Project Category: Electrical

About Our Project

Since 2014, the Robotarium robotics research lab[1] at the University of Calgary has been developing a life-size humanoid robot to interact with the environment, move inside confined spaces, perform tasks in complex outdoor terrains, and interact with other robots. The robot will also be used to perform several complex motion and locomotion tasks such as crawling, walking on rough surfaces, and acrobatic maneuvers which will require moving all motors/joints as needed. 

Previously, in collaboration with Robotis Inc. a humanoid robot with 29 DOF was developed. However, this robot had certain limitations, such as limited sensor functionality, an unsuitable power distribution system and limited dexterity due to the use of only one motor per hand.

In order to mitigate these limitations, our team has developed a solution which implements hardware and software tools to communicate and control the new version of the robot with 39 DOF. Our design accommodates the use of new sensors to improve functionality, implements power regulation which allows us to power all electronics and motors from a single battery, and implements a software solution using ROS that allows the user to gather and store data from the sensors, and motors, and allows for control of the motors through a GUI.

Meet Our Team Members

Ismail Majed
Marwa Safa
Anthony Heather
Ibietela Whyte
Wajeeha Bushra
Safwan Jamal

Ismail is a 4th-year student at the University of Calgary majoring in Electrical Engineering with a Computer Engineering Minor. His interests include Analog & Mixed signal circuit design and he will be attending graduate school at the University of Calgary after completing his undergraduate degree.

Marwa is a 4th-year student at the University of Calgary majoring in Electrical Engineering with a Computer Engineering Minor. Her interests include Analog and mixed-signal circuit design and she plans on attending graduate school after completing her undergraduate degree.

Anthony is a 4th-year student at the University of Calgary majoring in Electrical Engineering. His interests include power systems, specifically power transmission and generation. After graduating he hopes to begin his career as an EIT.

Ibietela is a 4th-year student at the University of Calgary majoring in Electrical Engineering with a Computer Engineering minor. His interests include machine learning, and the application of IoT devices.  After graduating he hopes to begin his career as an EIT.

Wajeeha is a 4th-year student at the University of Calgary majoring in Electrical Engineering with a Computer Engineering Minor. Her interests include power systems, specifically power systems planning and modelling. After graduating, she hopes to begin her career as an EIT.

Safwan is a 4th-year student at the University of Calgary majoring in Electrical Engineering with a Computer Engineering Minor. His interests include wireless communication systems, specifically the applications of IoT systems.  He hopes to attend graduate school after completing his undergraduate degree.    

Details about our design

HOW OUR DESIGN ADDRESSES PRACTICAL ISSUES

The use of Autonomous Robotic Systems (AuRoS) is required in robot assisted Urban Search and Rescue (USAR) missions in which they are required to navigate and search disaster environments for victims, identify areas of concern, perform repair activities, as well as many other tasks[2]. Since these environments are often unknown, it can become challenging for these robots to carry out their desired function[2].
※
- Problem set -
1 > State whether each statement agrees with the project description, answering yes or no and quoting the deciding words exactly: (a) The earlier robot built with Robotis Inc. had 29 DOF. (b) The new design draws power for its electronics and motors from more than one battery. (c) Anthony's interests include machine learning.
2 > Echo word for word the stretch of the project description from "Details about our" through "their desired function[2].".
3 > According to the project description, in what year did the Robotarium lab begin developing the life-size humanoid robot?
The material that comes next is separate from the project description.

- Data provided -
※
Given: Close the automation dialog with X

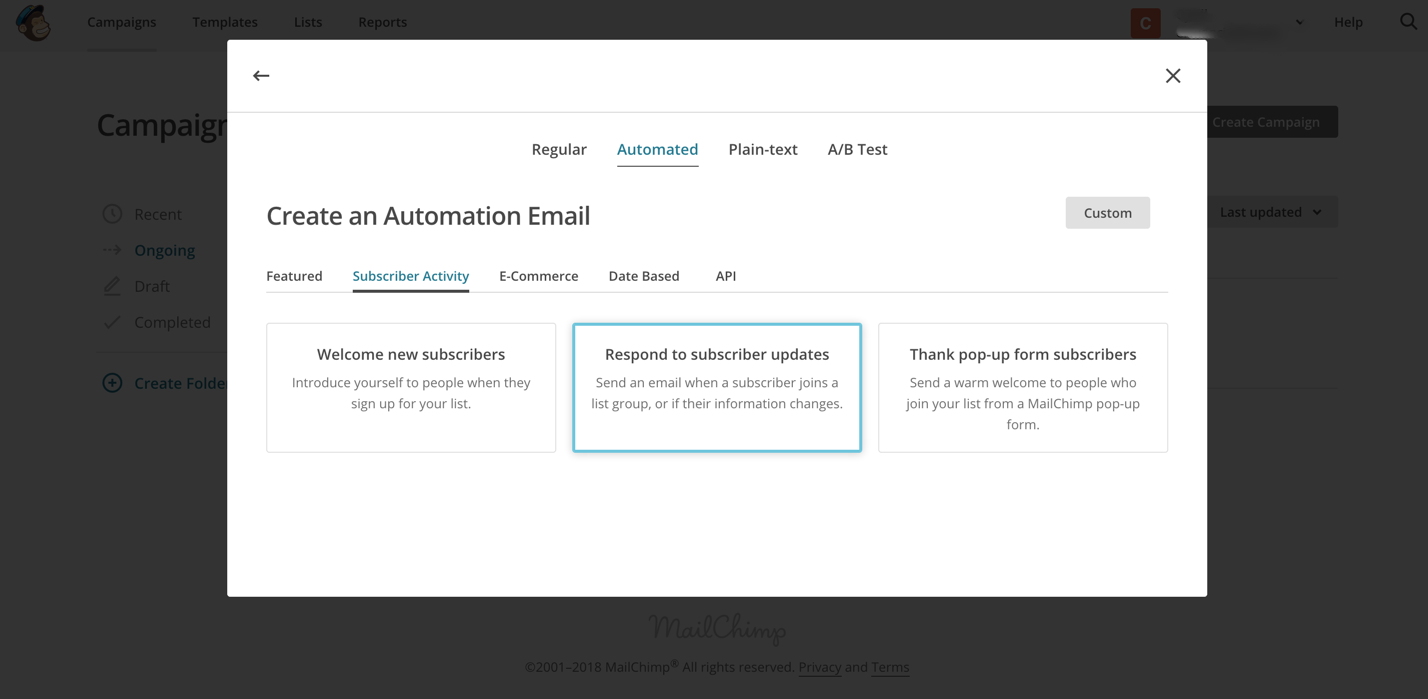Looking at the screenshot, I should click(1173, 76).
※
- Per-task outputs -
1 >
(a) Yes: "a humanoid robot with 29 DOF was developed"
(b) No: "allows us to power all electronics and motors from a single battery"
(c) No: "His interests include power systems, specifically power transmission and generation."

2 >
Details about our design

HOW OUR DESIGN ADDRESSES PRACTICAL ISSUES

The use of Autonomous Robotic Systems (AuRoS) is required in robot assisted Urban Search and Rescue (USAR) missions in which they are required to navigate and search disaster environments for victims, identify areas of concern, perform repair activities, as well as many other tasks[2]. Since these environments are often unknown, it can become challenging for these robots to carry out their desired function[2].

3 > 2014